患有SIRS的患者具有临床表现，其被归为如上面定义的SIRS，但是在临床上不被认为是脓毒的。处于发生脓毒的危险中的个体包括ICU中的患者和遭受生理创伤，如烧伤或者其他损伤的患者。“脓毒”指与证实的感染过程相关的SIRS-阳性病症。脓毒的临床怀疑由感染过程导致的SIRS患者的SIRS-阳性病症的怀疑引起。本文中，“脓毒”包括脓毒的所有阶段，包括，但不限于，脓毒的发作、严重脓毒和与脓毒的末期相关的MOD。
“脓毒的发作”指脓毒的早期，即，临床表现足够支持脓毒的临床怀疑之前的阶段。因为本发明的方法用于检测使用常规技术怀疑脓毒的时间之前的脓毒，所以只能在脓毒的表现在临床上更明显的时候回顾地证实早期脓毒时该患者的疾病状态。患者形成脓毒的确切机理不是本发明的关键方面。本发明的方法可独立于感染过程的起源检测生物标记谱中的变化。不管脓毒怎样产生，本发明的方法都允许确定患有或者怀疑患有通过前面所用的标准分类的脓毒或者SIR的患者的状态。
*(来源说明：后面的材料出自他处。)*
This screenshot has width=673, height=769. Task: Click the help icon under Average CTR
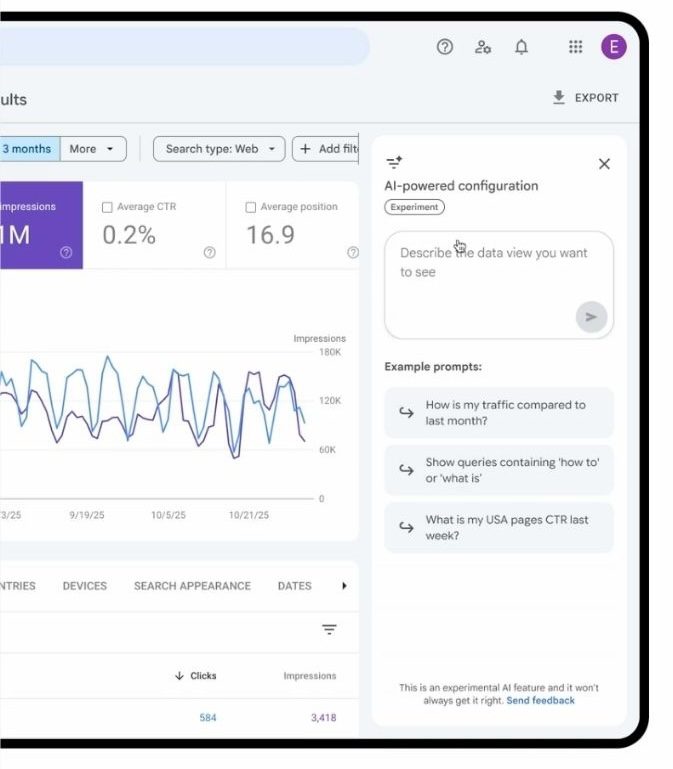(x=210, y=253)
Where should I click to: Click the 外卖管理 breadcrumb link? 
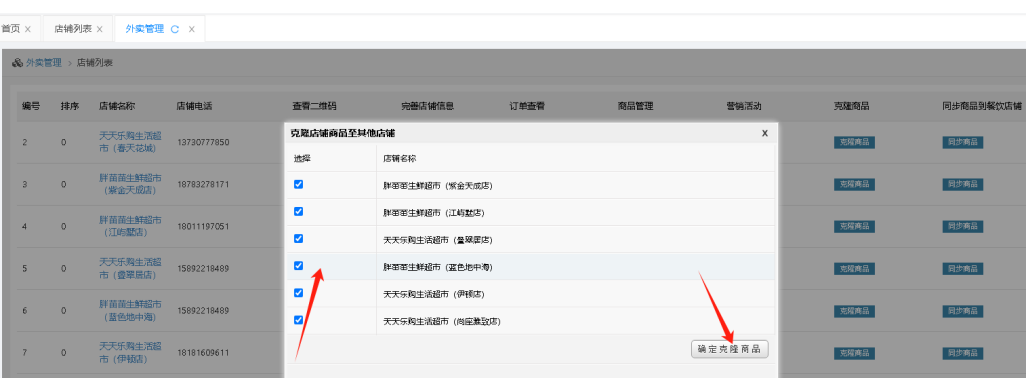[43, 63]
“严重脓毒”指与器官功能异常、灌注不足异常、或者脓毒诱导的低血压有关的脓毒。灌注不足异常包括，但不限于，乳酸中毒、少尿或者精神状态的急剧改变。“脓毒性休克”指脓毒诱导的低血压，其对于足够的静脉内液体刺激不响应并且表现为外周低血压。“转变患者”指SIRS阳性患者，该患者在被监视期间，通常在ICU停留期间发展成脓毒的临床怀疑。“非转变患者”指SIRS阳性患者，该患者在被监视期间，通常在ICU停留期间不发展成脓毒的临床怀疑。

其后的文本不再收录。